Severity | System | Facility | Message |
---|---|---|---|
Error | DPL | EMCALRawToCellConverterSpec | Not all EMC active links contributed in global BCid=261923256227: mask=0000000000000000000000000000001000000000000000 |
Please ignore the "Not all EMC active links contributed in" error for now.
PHOS#
Severity | System | Facility | ErrSource | Message |
---|---|---|---|---|
Error | DPL | PHOSRawToCellConverterSpec | RawReaderMemory.cxx | Trailer decoding error: Last RCU trailer word not found! |
Please ignore these errors at the moment. Message from expert: " old error of PHOS SRI firmware. In rare cases SRU does not finish the event correctly, this the RCU trailer is missing. To fix it we need the new SRU firmware which will not happen in nearest future".
MCH#
Severity | System | Facility | Message |
---|---|---|---|
Error | QC | post/% | An error occurred during retrieval |
Error | DPL | qc-pp-% | Requested resource does not exist: ali-qcdb.cern.ch:8083/qc/MCH/MO/% |
These errors appear due to a misconfiguration of the MCH QC json which they need to fix.

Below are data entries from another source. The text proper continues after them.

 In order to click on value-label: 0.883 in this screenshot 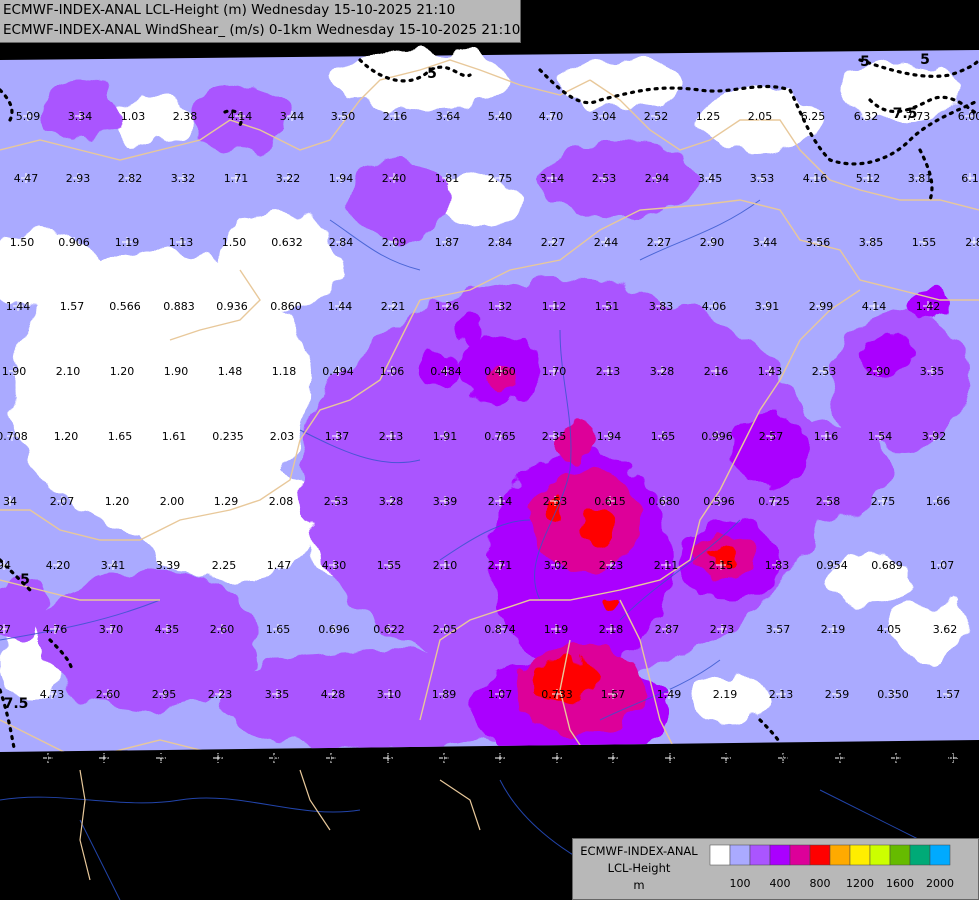, I will do `click(179, 306)`.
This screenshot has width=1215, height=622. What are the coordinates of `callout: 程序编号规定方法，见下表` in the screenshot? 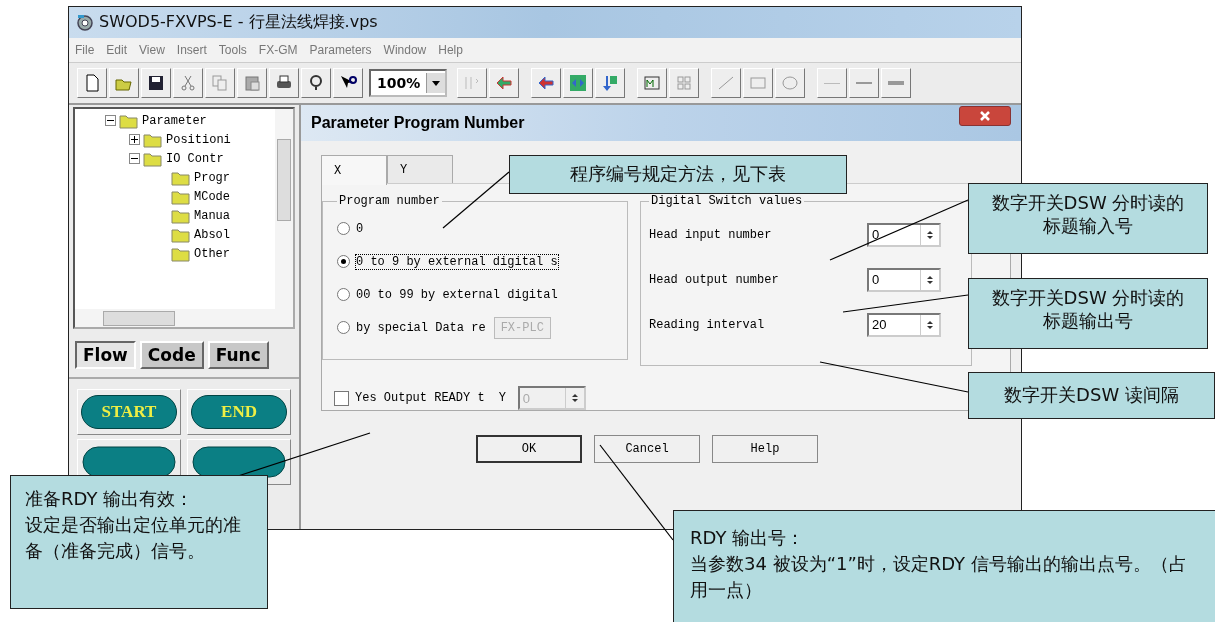 It's located at (678, 174).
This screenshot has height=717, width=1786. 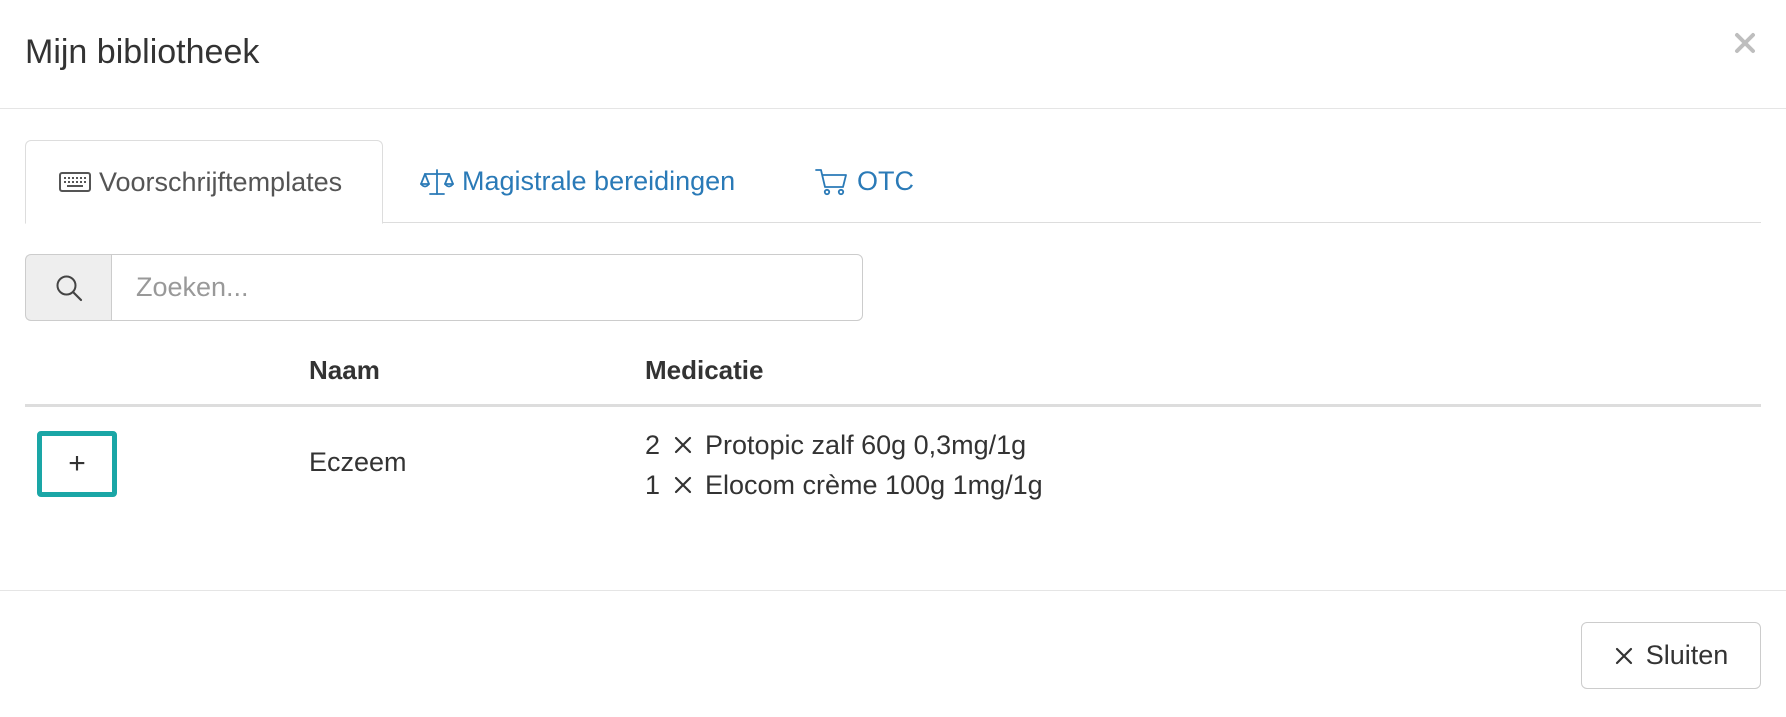 I want to click on medication-item: 2 Protopic zalf 60g 0,3mg/1g, so click(x=844, y=445).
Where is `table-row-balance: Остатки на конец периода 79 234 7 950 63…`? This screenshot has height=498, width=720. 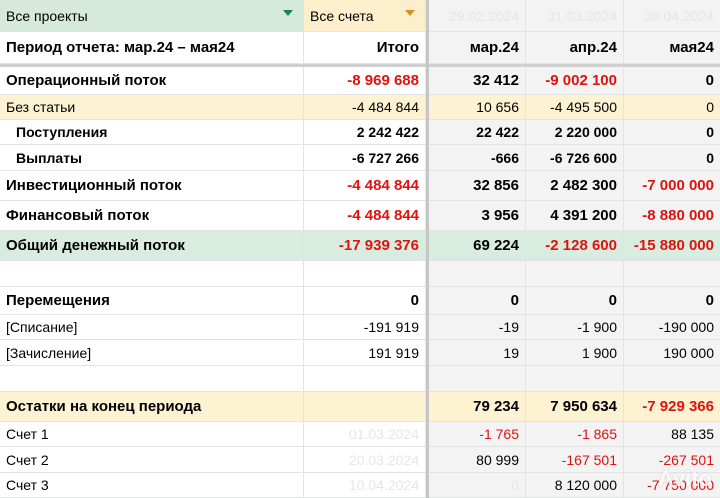 table-row-balance: Остатки на конец периода 79 234 7 950 63… is located at coordinates (360, 407).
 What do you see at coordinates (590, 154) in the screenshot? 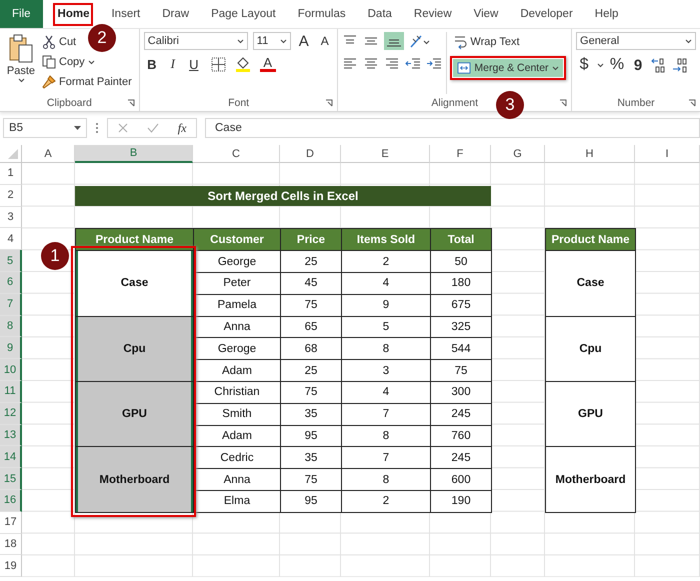
I see `column-header: H` at bounding box center [590, 154].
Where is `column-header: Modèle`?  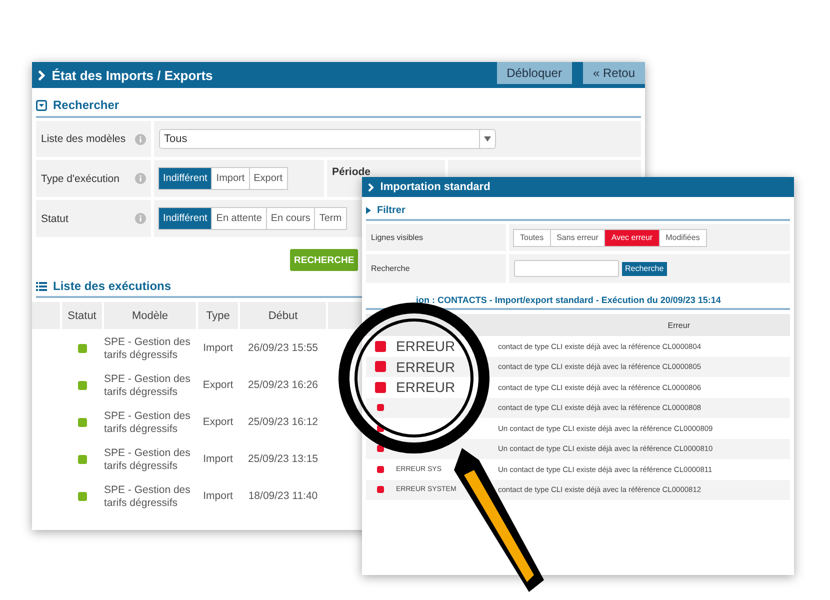 column-header: Modèle is located at coordinates (150, 316).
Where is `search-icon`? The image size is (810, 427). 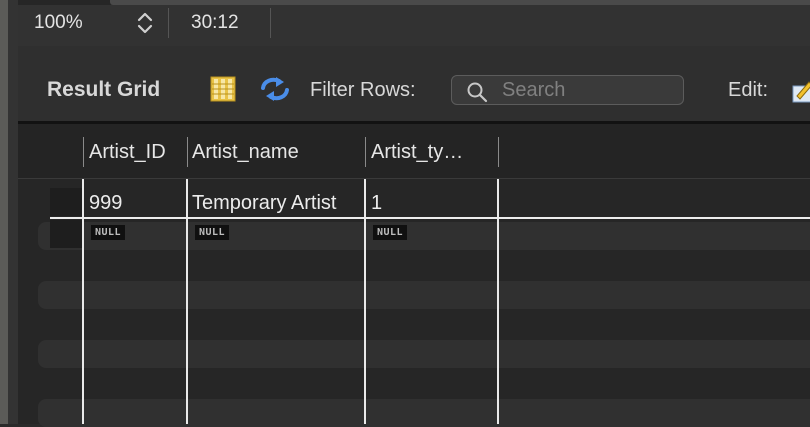
search-icon is located at coordinates (478, 92).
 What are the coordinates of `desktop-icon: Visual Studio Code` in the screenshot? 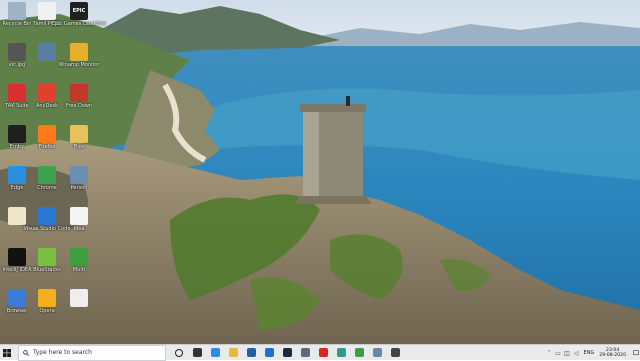 It's located at (47, 224).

To be ignored by the shifters for now.
CCDB upload problems#
Severity | System | Facility | ErrSource | Message |
---|---|---|---|---|
Error | DPL | ccdb-populator | CCDBPopulatorSpec.h | failed on uploading to http://ccdb-test.cern.ch:8080 / FT0/Calib/TimeSpectraInfo for [1689213645332:1691805955826] |
In case this happens during a SYNTHETIC run, meaning the upload fails to http://ccdb-test.cern.ch:8080 (see message text) then create a bookkeeping entry tagging CCDB. If this happens during a PHYSICS run please call the PDP oncall.
CCDB access problems#
Severity | System | Facility | ErrSource | Message |
---|---|---|---|---|
Error | DPL | dpl/ft0-reconstructor | CcdbApi.cxx | DPL: Requested resource does not exist: http://o2-ccdb.internal//download/83b37330-28ff-11ec-ab62-2a010e0a09fb |
Error | DPL | dpl/ft0-reconstructor | CcdbApi.cxx | DPL: Curl request to http://o2-ccdb.internal//FT0/Calibration/ChannelTimeOffset/1635477272416/ failed |
If the run can continue, create a bookkeeping entry for the run tagging PDP and CCDB and including the full message. If not, i.e. too many EPNs crash and the run needs to be stopped because of this, call PDP oncall.
GPU reconstruciton issues#
Severity | System | Facility | ErrSource | Message |
---|---|---|---|---|
Error | DPL | dpl/gpu-reconstruction | GPUChainTracking.cxx | DPL: GPUReconstruction suffered from an error in the CPU part |
Error | DPL | dpl/gpu-reconstruction | GPUErrors.cxx | DPL: GPU Error Code (0:20) ERROR_CF_PEAK_OVERFLOW : 282017 / 271507 / 0 |
Create bookkeeping entry tagging PDP. As always, copy+paste the full line from the InfoLogger. At least run number and full error message must be included.
Error messages at EOR#
Severity | System | Facility | Message |
---|---|---|---|
Error | DPL | % | Some Lifetime::Timeframe data got dropped starting at X |
Runs cannot be stopped cleanly at the moment. Therefore there will always be a flood of errors at EOR in the InfoLogger which should be ignored. The above message may also appear at SOR or during a run. At the moment please ignore this. It is under expert investigation.
Severity | System | Facility | Message |
---|---|---|---|
Error | datadist/tfscheduler | [FMQ] Uncaught exception reached the top of DeviceRunner: Invalid transition: END: failed to change state of a fairmq device |
The above message might appear in case a run is not stopped cleanly. Can be ignored at EOR. If it appears in the middle of an ongoing run please contact EPN team.
Messages in case processes crash#
If a process crashes on the EPNs this can have different reasons (segmentation violation, OOM killer, unexpected input data, ...) which is not always obvious to spot from the message. Each crash will lead to an error or fatal message in the InfoLogger and whenever you spot such a message you should create a bookkeeping entry with the relevant information for the experts. A template entry is shown here.